* Document text *

Most significantly, the state’s deregulated planning practices and its haste in undertaking neoliberal policies to attract transnational capital investment have resulted in numerous failed development projects. Instead of fast-tracking projects that might bring economic growth, deregulated planning practices have produced a series of incomplete and poorly planned projects, among them the Jordan Gate Towers and the Limitless Towers. These and other projects stand half-built as if frozen in time, icons of a trend of ruination that has swept across West and South Amman. East Amman, meanwhile, has remained largely underdeveloped, preserved as the “old city” to satisfy the touristic thirst for authenticity.
The conundrum lies in the fact that even in a state of incompleteness or failure, these projects can be financially desirable for the state and its oligarchic network. They can be made profitable through the state’s appropriation of public and privately held lands as “state domain,” in turn selling the properties to private developers at a premium.
Building a City of Lost Nations
The notion of a unified Jordanian identity has been challenged throughout the state’s short history. At least since British involvement in Jordan escalated in 1921, political allegiances have been arranged by systems of tribal communalism and parochialism. Although ʿAbdullah I succeeded in establishing allegiance amongst Jordan’s various tribes during his brief reign as king (1946–1951), a united national identity was tenuous at best. Allegiances were further fractured as Amman’s Circassian refugee community, who settled there in the late eighteenth century, was joined by flows of Palestinians in 1948 and 1967, Iraqis after the Gulf war of 1991 and invasion of Iraq in 2003 and Syrians since the uprising begun there in 2011. These influxes of refugees have rendered the capital a city of lost nations and often conflicting identities.

* Exercise goal *
Continue the passage on Amman's urban development and national identity, starting after its final sentence.

* Material supplied *
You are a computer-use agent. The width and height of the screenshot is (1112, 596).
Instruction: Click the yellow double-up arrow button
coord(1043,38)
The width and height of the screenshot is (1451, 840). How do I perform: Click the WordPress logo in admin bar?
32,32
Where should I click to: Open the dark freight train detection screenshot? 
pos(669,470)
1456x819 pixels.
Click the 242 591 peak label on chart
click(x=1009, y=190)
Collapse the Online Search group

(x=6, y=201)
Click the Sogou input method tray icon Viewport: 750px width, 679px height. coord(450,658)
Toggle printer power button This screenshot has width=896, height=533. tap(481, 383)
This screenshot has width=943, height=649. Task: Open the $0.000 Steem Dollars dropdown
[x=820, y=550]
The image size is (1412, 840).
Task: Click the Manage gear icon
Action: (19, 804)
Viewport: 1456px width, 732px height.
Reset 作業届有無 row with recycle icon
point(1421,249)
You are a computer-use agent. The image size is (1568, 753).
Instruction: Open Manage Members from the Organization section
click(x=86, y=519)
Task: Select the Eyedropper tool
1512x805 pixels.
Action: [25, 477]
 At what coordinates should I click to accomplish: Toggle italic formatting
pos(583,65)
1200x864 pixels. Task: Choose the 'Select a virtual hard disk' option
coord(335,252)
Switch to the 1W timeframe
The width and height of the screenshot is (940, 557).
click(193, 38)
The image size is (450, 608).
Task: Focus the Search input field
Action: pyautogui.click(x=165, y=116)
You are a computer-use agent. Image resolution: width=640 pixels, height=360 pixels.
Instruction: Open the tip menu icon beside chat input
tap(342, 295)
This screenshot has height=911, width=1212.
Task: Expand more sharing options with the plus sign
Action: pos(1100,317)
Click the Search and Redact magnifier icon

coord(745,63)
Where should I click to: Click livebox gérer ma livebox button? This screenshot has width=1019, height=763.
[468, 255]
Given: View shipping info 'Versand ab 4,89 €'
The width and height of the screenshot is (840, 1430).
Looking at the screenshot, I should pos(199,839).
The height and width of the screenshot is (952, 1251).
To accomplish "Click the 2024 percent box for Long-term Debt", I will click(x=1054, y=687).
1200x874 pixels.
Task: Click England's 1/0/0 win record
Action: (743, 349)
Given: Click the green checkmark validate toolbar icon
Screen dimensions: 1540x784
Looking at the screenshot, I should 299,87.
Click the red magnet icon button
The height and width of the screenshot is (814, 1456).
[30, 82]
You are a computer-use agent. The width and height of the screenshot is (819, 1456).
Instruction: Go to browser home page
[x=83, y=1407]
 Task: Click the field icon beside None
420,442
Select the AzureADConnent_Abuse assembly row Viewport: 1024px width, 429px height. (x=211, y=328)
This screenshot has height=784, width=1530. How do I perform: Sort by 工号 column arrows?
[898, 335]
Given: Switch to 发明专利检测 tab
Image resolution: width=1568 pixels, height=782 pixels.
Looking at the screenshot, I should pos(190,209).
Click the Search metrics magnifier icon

* In response *
In response, King Hussein, who ruled from 1952 until his death in 1999 and his son and successor ʿ Abdullah II embraced a series of urban interventions for Amman as a way to mold a citizenry and promote nationalist sentiment. For Hussein, those interventions took the form of subsidized public housing, while ʿ Abdullah II favored spectacular architecture that promised economic growth. While differing in impetus and consequence, the motives behind the development plans were similar. Both kings strove to produce a cohesive Jordanian identity—amongst a society fractured by political and tribal divisions—and to translate that identity into allegiance toward the state.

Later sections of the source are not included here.